Work to complete: Among the entries below, one stretch runs from the line that contains "Identify the click" through the line that contains "Wool Revival DK (250, 693)". Repeat that stretch exactly, ends included, and only that.

━━━ Raw data ━━━

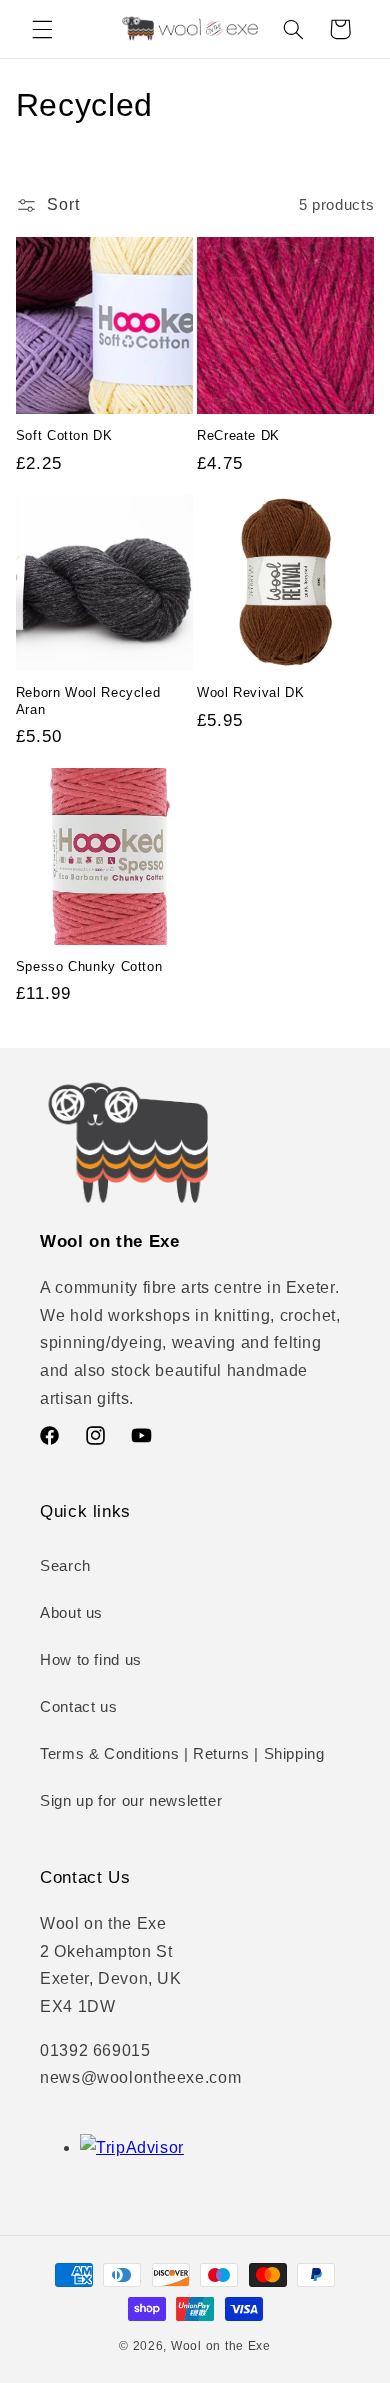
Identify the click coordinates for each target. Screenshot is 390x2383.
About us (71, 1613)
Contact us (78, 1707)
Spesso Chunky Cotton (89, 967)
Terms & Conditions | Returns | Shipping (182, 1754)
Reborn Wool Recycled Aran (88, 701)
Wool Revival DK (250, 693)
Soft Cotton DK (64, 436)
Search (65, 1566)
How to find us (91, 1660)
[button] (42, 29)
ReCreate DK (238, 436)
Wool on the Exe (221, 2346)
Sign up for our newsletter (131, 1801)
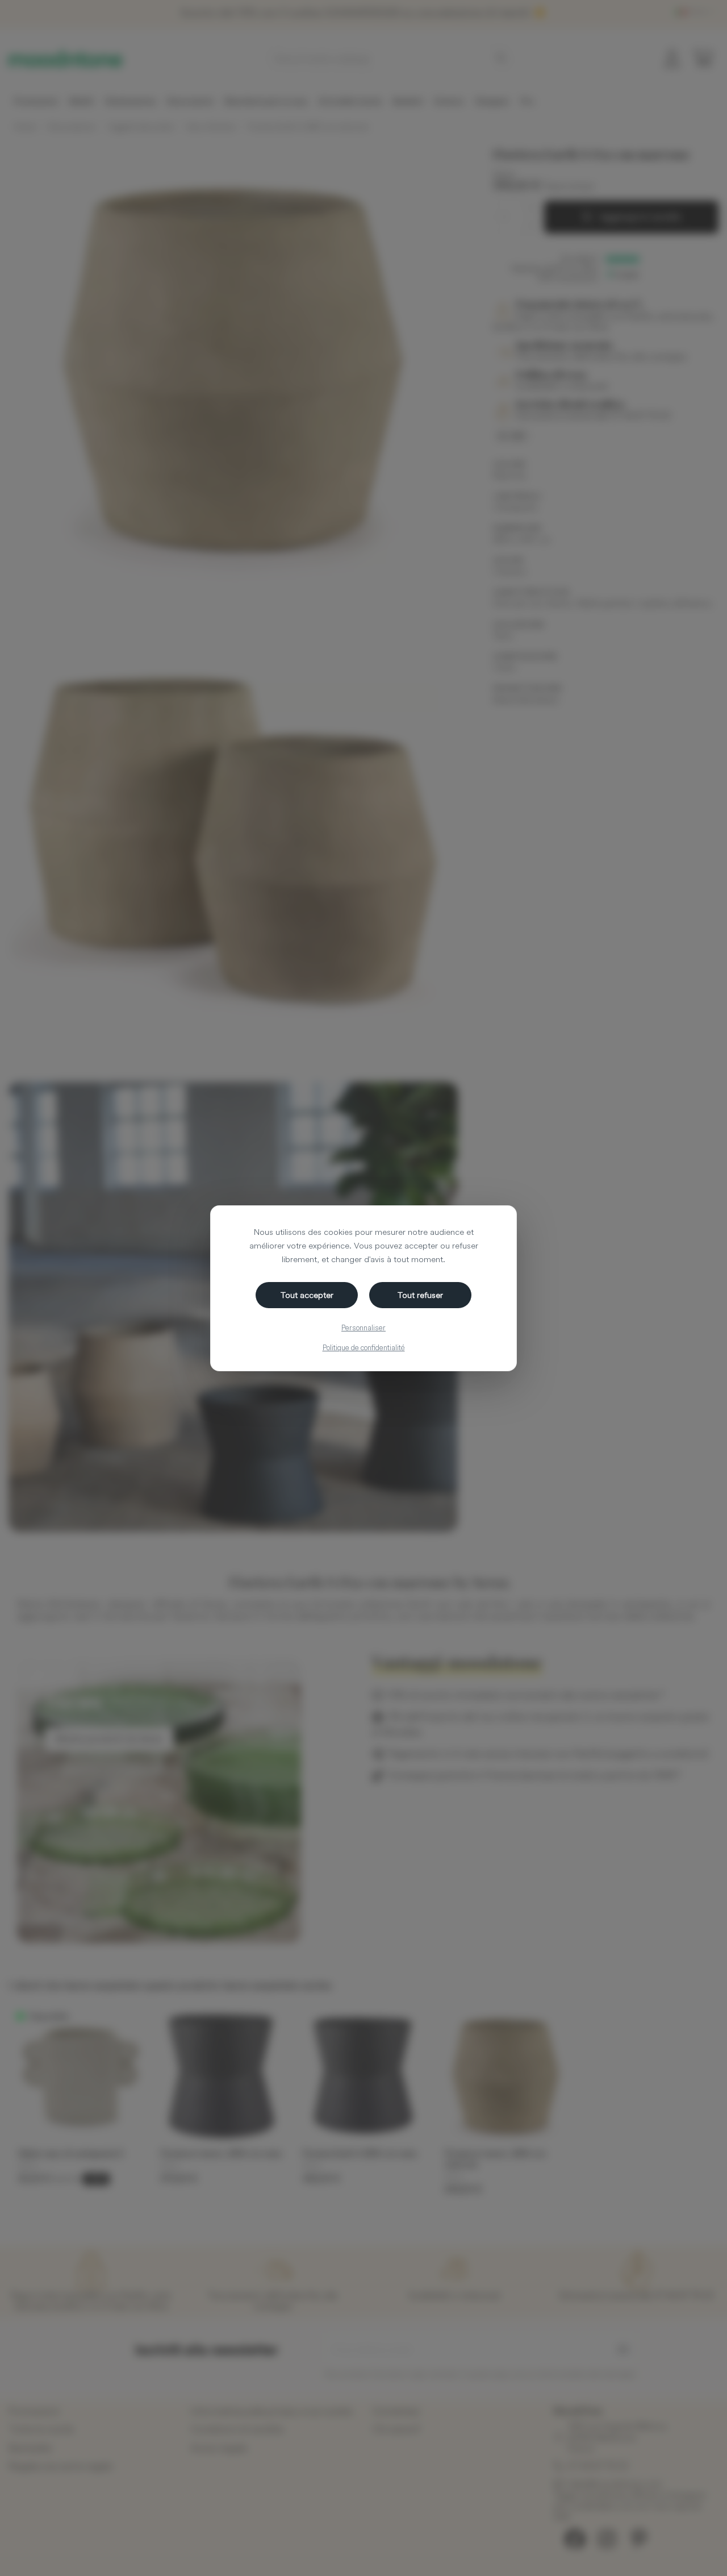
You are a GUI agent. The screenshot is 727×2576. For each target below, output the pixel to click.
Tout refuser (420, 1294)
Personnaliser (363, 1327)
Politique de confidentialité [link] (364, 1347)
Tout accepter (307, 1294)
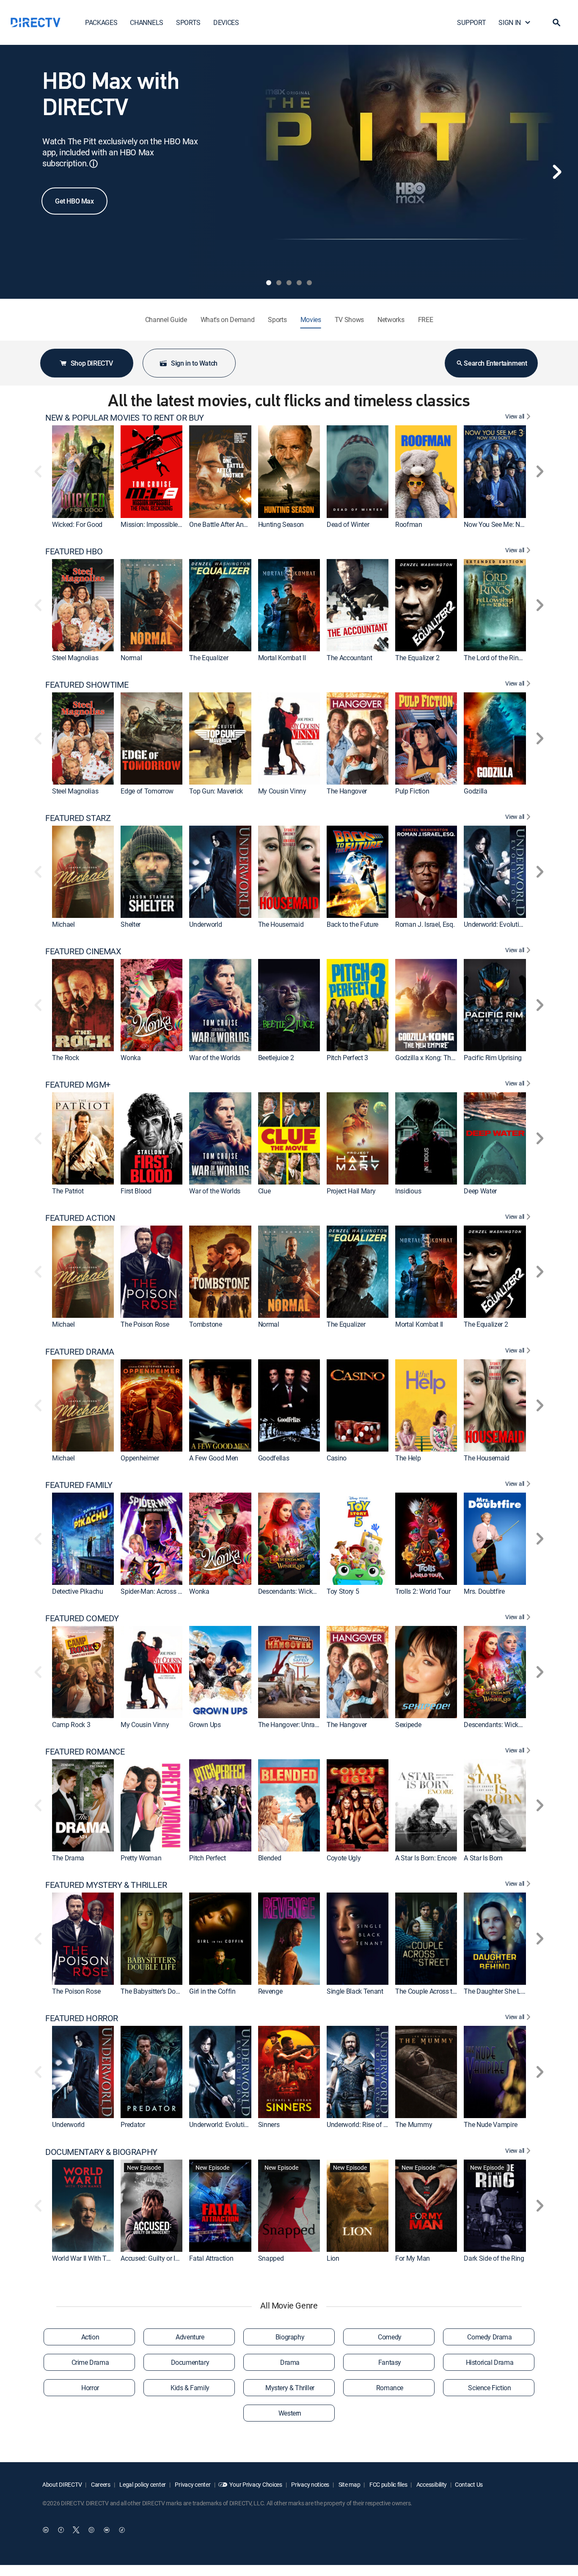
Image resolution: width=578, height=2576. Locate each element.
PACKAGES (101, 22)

━━━
━━━ Raw data ━━━

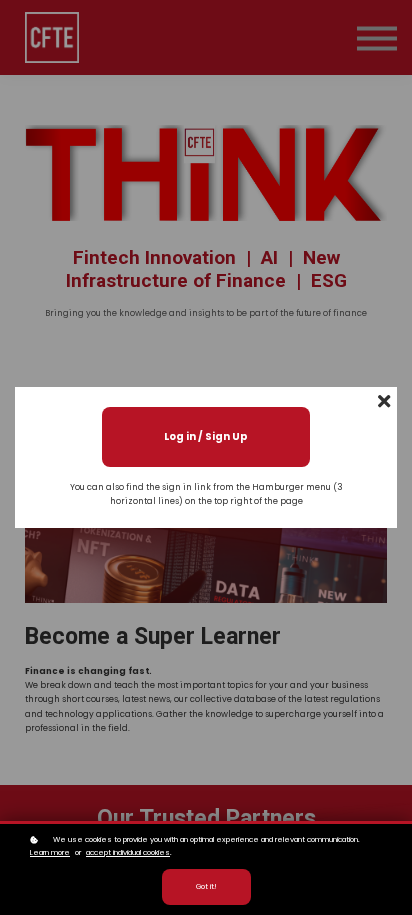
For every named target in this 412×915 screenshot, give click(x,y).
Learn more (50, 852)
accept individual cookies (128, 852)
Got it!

━━━

Result below:
Identify the click coordinates for each target. Screenshot is 390x2383.
About us (71, 1613)
Contact us (78, 1707)
Spesso Chunky Cotton (89, 967)
Terms & Conditions | Returns | Shipping (182, 1754)
Reborn Wool Recycled Aran (88, 701)
Wool Revival DK (250, 693)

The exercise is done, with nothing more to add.